There's still a lot to like about Carbonite, of course - the core backup tools are easy to use, restoring files is particularly straightforward and the prices are reasonable. But if you want lots of features that you can customise in great detail, then this may not be the service for you.
Unlimited for US$59.99 (around £39/AU$67) per year
Most online backup tools are cut down, extremely basic, the core essentials and nothing else. CrashPlan takes a different approach, though - it's easily the most powerful tool in this set.

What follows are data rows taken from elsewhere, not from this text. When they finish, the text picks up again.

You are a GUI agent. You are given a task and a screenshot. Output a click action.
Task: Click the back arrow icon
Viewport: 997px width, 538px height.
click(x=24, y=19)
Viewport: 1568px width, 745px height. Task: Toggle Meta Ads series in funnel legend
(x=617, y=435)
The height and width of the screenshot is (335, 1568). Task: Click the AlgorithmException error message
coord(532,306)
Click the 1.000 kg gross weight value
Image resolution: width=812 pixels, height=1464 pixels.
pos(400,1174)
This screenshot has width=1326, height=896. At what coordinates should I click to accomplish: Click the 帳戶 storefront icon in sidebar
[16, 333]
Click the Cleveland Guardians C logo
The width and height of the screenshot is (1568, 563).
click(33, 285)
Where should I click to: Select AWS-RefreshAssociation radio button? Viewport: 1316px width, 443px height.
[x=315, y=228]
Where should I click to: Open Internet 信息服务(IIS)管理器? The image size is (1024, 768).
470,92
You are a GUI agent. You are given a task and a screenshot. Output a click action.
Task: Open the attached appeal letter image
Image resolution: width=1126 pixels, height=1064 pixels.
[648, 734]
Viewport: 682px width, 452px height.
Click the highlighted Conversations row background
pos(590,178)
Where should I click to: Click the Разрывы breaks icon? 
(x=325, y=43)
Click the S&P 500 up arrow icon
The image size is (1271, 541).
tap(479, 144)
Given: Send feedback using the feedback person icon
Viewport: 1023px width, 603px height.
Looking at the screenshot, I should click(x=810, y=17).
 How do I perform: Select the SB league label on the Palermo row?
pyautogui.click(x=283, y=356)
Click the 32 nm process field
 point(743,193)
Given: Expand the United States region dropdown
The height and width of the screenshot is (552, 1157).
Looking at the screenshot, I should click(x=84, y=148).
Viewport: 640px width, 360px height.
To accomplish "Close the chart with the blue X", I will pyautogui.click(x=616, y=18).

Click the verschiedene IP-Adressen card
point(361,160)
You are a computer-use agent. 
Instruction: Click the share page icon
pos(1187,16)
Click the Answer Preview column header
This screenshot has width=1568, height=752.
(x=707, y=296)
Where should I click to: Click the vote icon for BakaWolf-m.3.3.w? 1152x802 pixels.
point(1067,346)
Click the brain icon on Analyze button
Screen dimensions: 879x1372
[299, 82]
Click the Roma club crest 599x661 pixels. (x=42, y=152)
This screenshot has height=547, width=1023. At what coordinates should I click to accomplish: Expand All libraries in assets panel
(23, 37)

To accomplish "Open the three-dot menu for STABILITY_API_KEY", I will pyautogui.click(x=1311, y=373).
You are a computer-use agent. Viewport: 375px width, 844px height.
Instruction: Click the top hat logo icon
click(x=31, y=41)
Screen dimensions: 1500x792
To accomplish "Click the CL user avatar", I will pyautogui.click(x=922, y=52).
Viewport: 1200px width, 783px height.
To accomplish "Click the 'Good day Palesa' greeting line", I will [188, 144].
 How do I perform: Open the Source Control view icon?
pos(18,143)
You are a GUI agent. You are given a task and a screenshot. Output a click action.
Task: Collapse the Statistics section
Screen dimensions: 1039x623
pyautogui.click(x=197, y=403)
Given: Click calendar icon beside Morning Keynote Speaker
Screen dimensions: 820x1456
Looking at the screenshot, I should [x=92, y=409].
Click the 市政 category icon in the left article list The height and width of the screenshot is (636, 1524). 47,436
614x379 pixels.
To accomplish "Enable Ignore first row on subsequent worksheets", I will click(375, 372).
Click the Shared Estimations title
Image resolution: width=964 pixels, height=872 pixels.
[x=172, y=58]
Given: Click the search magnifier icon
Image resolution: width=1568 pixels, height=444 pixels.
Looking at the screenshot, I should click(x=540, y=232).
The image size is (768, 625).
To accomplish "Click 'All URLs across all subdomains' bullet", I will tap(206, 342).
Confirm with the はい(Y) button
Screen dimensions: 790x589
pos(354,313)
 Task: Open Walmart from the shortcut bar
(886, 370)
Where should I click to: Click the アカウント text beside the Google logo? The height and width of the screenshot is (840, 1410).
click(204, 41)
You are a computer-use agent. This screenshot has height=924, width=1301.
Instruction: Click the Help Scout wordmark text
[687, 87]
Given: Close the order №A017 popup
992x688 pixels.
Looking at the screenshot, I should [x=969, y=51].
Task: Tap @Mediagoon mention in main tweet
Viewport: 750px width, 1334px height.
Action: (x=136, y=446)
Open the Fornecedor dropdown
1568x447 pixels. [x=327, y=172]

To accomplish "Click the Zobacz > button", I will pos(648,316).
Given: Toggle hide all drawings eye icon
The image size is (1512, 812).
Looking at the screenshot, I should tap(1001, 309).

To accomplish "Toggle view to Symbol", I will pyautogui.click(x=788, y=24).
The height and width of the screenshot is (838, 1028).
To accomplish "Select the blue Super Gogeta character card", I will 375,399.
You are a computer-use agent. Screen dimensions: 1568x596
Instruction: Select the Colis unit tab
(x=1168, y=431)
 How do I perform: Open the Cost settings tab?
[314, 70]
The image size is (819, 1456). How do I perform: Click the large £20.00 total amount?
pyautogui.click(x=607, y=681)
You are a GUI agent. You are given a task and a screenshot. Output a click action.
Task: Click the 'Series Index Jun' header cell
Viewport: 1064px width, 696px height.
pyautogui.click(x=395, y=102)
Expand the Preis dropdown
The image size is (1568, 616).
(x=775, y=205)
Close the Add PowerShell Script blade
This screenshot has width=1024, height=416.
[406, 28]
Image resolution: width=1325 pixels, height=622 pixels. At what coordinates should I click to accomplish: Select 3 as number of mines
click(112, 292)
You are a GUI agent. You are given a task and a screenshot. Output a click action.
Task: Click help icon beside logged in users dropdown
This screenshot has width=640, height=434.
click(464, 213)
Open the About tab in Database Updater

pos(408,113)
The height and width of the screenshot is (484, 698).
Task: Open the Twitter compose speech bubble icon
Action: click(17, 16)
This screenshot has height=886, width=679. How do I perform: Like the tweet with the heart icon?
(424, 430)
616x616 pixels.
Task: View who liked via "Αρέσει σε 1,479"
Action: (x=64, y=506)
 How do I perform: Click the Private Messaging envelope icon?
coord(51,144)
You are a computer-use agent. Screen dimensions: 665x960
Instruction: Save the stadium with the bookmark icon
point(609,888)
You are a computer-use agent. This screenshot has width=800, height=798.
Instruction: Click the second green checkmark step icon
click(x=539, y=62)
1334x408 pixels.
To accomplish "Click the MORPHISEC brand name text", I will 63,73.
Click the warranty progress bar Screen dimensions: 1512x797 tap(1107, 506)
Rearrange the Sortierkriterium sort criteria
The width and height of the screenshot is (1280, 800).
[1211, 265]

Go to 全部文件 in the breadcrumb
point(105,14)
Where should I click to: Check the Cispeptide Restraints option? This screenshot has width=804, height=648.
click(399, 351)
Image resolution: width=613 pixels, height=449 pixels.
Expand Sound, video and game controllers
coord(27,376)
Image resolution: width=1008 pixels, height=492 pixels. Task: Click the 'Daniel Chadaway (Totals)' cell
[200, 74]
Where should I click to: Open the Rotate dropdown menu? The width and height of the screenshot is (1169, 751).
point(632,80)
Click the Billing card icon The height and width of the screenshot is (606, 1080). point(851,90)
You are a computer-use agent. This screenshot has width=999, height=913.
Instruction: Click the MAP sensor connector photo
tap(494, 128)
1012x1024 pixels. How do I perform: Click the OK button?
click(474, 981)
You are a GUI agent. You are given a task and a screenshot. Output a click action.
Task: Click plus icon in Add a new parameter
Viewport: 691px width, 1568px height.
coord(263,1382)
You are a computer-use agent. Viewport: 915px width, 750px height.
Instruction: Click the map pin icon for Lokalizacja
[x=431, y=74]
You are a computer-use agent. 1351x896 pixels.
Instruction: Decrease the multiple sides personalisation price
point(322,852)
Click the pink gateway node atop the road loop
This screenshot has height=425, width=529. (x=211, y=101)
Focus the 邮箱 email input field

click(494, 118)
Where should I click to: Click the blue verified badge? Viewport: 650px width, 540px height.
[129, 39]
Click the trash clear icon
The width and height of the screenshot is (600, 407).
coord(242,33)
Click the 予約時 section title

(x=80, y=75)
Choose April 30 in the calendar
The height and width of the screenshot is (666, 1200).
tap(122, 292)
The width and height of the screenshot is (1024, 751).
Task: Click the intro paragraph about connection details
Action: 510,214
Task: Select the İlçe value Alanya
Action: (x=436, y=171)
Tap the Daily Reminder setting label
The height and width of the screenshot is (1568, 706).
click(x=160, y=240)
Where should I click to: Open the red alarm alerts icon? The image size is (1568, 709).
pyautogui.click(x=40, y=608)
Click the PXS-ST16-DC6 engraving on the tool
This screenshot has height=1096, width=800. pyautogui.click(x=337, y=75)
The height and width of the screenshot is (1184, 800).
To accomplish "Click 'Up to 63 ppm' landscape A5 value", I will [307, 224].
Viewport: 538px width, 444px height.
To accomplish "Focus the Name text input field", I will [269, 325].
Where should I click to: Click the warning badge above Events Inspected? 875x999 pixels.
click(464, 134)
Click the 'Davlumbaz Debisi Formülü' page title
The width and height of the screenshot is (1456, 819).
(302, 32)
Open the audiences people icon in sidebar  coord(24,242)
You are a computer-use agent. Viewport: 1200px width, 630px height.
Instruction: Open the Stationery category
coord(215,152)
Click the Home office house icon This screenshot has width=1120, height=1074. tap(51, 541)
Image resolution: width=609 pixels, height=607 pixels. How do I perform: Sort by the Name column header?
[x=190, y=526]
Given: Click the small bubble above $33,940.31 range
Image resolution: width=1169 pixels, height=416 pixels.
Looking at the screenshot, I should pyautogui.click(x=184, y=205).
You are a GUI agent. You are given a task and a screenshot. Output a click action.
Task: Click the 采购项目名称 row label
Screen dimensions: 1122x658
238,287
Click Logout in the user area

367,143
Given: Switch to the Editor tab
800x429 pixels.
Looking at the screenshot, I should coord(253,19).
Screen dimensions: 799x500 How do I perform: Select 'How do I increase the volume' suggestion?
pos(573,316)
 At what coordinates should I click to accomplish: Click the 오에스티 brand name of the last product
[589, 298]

There's support for both compressing and encrypting your backups, for instance. You get an enormous amount of control over when your backups will run, how much resources and network bandwidth they'll take, and how long file versions and deleted files will be kept (anything up to forever). The program can even send you backup alerts via email or Twitter.
All this can be set up with clients for Windows, Mac, Linux and Solaris. These support quick and easy restoration, too, although you can also access your backed up files via a web interface, or mobile clients for iOS, Android and Windows Phone 7.
And although CrashPlan is hoping you'll pay for online backup space, this isn't strictly necessary. The program can also store your data on local drives, or a friend's computer - and you can do this with a free CrashPlan Home account.
The service is missing some of the bonus features you get elsewhere. There's no synchronisation, for instance, and no file sharing or streaming of your remote files. For online backup, though, CrashPlan is hard to beat: fast, powerful, yet very easy to use, it's one of the best home user backup services around.
Acronis True Image Online
250GB for £39.95/US$49.99/AU$59.95 per year
Best known for its desktop backup software, Acronis is now trying to make an impact in the cloud storage world, and its True Image Online is certainly a good place to start.
A solid feature set includes 250GB of storage, unlimited versioning, easy synchronisation and file sharing. You can use up to five PCs with the service, and all of this is accessible from PC client software, the web or mobile apps for Android and iOS smartphones and tablets.
This is far more configurable than the bulk of the competition, too. You can set a precise network connection speed limit, for instance (no vague sliders here). You're also able to define how many previous versions of a file will be kept, and for how long. And the most versatile scheduler here means you can run backups daily, on particular days of the week, on one specific day each month, when your system starts, shuts down, and more.